Wednesday, December 16, 2009

Armory Post Mortem

In this morning's NY Daily News the paper analyzes the factors that led to the defeat of the development plan: "A perfect storm of political headwinds blew apart plans to make Kingsbridge Armory a massive shopping mall, insiders said. "Events came together in exquisite fashion," said Richard Lipsky, a lobbyist who worked to kill the mall proposal. The causes of death were many, observers said."

And in part, it was the mayor's less than intimidating presence that emboldened the opposition: "There was the waning influence of Mayor Bloomberg after his closer-than-expected reelection. There was an unusually united Bronx Democratic machine, said others, and the inability of Council Speaker Christine Quinn to stand up to that machine as she faces her own reelection bid for speaker next month."

For the mayor's part, he blamed the absence of the area's local council member-a factor that we also have given some credence to-as a reason why things fell apart; but it's probably a combination of any number of things: "And, as Bloomberg declared yesterday, there was City Councilwoman Maria Baez. The one-time head of the Bronx Council delegation lost her reelection bid and has since been sidelined by illness. "She wasn't around to spearhead," Bloomberg told reporters. "Otherwise I think the vote would have turned out differently." In truth, it was probably all the above - a rare confluence of people and agendas that in the end kept a $324 million proposal from getting off the ground in the Bronx."

But maybe he should look a bit closer to home-at his aloof deputy mayor. As Crain's Insider reports: "The failed Kingsbridge Armory negotiations did not appear to win Deputy Mayor Bob Lieber many fans. Insiders say Lieber offered concessions to the Bronx City Council delegation that he later had to withdraw because Mayor Bloomberg did not agree to them, or because city lawyers raised red flags about their legality."

And his personal style didn't help: "Lieber, a former Lehman Brothers executive, did not develop a rapport with the folks across the table, at one point telling the owner of a supermarket opposite the armory that he wasn't interested in the store's Bronx history. And he did not allow the would-be developer of the armory, The Related Companies, to negotiate directly with the Bronx officials."

And in the aftermath of the mall's defeat, there is mixed reaction in the local neighborhood-with some lamenting the loss of jobs, no matter how well paying, while others make a point of defending the local businesses: "Vera Alexander, 64, who lives across the street from the armory, is happy the mall idea appears dead but hopes something else will come along soon. "They don't need a mall, because it would drive out all the mom-and-pops," Alexander said of the neighborhood's many independent stores. "But putting something positive for the children - there is no gymnastics, there is no theater in the Bronx - would give them something good."

But in general, the loss is laid directly at the mayor's feet: "In a vote many saw as a stunning rebuke of Mayor Bloomberg, who favored the mall proposal, the Council voted, 45 to 1, Monday to kill plans to convert the armory into a $324 million shopping mecca." And observers are looking ahead to what this means for the future.

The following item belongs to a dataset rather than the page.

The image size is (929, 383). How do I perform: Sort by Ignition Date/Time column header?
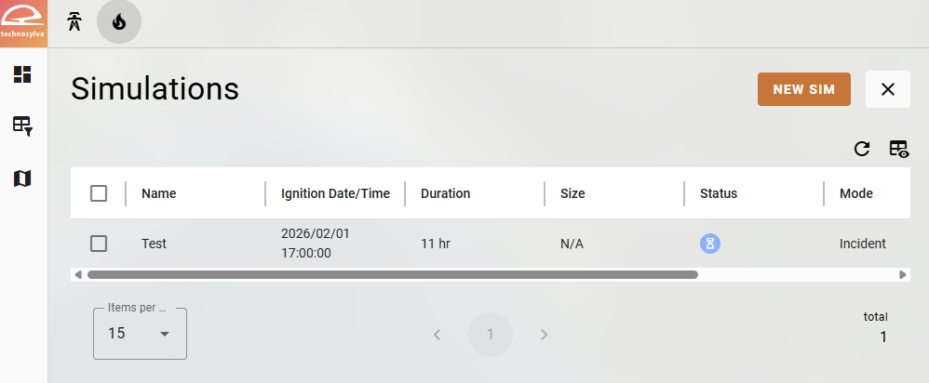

As Eliot Brown writes: "With a resounding triumph behind them, the union that drove much of the living-wage push, the Retail, Wholesale and Department Store Union, and elected officials are already casting their eyes further out on the horizon. From the ashes of Kingsbridge, they now expect that the living-wage matter will rise up to appear in future individual developments as they come before the Council, and they will press for a citywide law requiring a living wage for most any project that receives city subsidy."

RW's Stuart Appelbaum underscores what he sees going forward: "As far as we’re concerned, the battle for middle-class jobs for New Yorkers has only just begun,” Stuart Appelbaum, president of the RWDSU, said."

Whether this means that the living wage is inevitable, remains to be seen-but the proponents believe that they have the winds at their sails: "And thanks to the Kingsbridge fight, numerous council members are now on the record demanding that a developer receiving city subsidies—Related, in this case—has the obligation to require living wages at its development. Given that the Council voted Related down because it did not meet that demand, how does it now turn to other developers and allow them to build without the same mandate? In remarks at the vote, multiple council members used rhetoric to suggest such actions would continue. Charles Barron said he hoped the vote would be “precedent-setting,” and John Liu, the city comptroller–elect, said it “set a standard for accountability.”

But whatever lies ahead, the battle for the Kingsbridge Armory goes down as one of the most memorable in the city's history-and ranks up there for us with the defeat of the Giuliani megastore proposal in 1996. With all of the kudos having been dispensed on this landmark fight, we leave it to one of the Armory's neighbors to have the last word. As the Daily News reported: "Susan Goldman, a retired city investigator, was happy that Related was dealt a loss but said she was hopeful that some useful purpose can be found for the site. "The City Council did the right thing," said Goldman, who lives across the street. "[Related is] cheating the neighborhood. They are not looking out for anyone but themselves."